### About this task:
Lines from the one with "Instruction: Open the" through the end of the records, and no others, are what the answer should contain, copied exactly; please keep pictures out.

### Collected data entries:
Segment Open
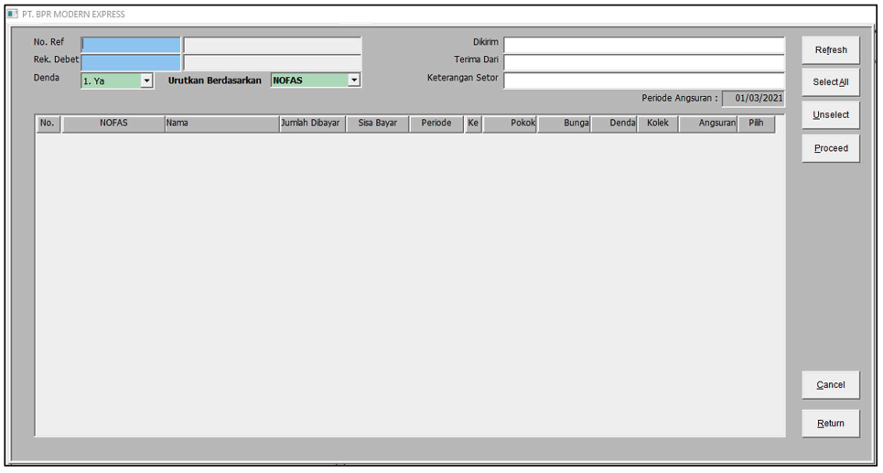Click the Return button
Screen dimensions: 883x473
(x=831, y=424)
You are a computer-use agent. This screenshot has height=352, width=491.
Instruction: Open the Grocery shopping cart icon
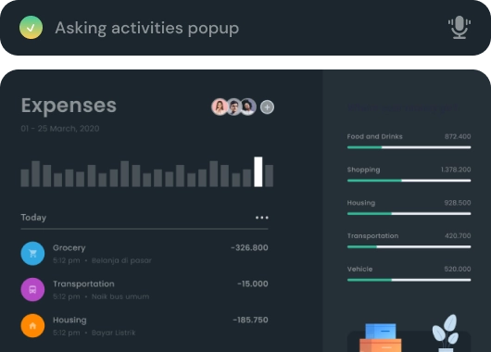pos(32,254)
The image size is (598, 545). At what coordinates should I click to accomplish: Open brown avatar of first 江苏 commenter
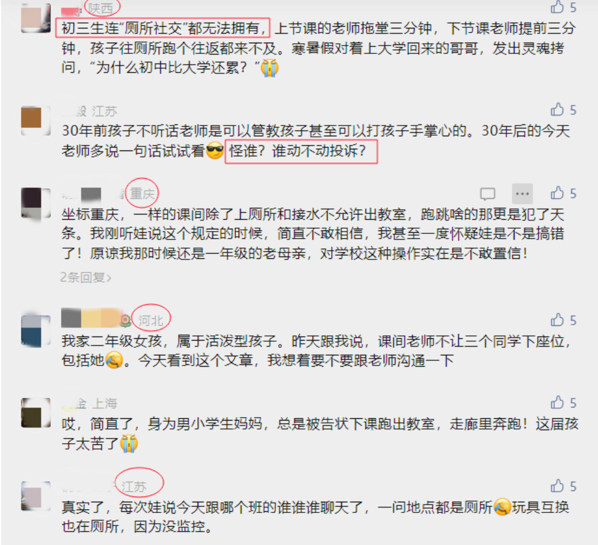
Segment Closed
### Solution:
Instruction: Open the Grocery shopping cart icon
pos(32,254)
The image size is (598, 545). At what coordinates should I click to accomplish: Open brown avatar of first 江苏 commenter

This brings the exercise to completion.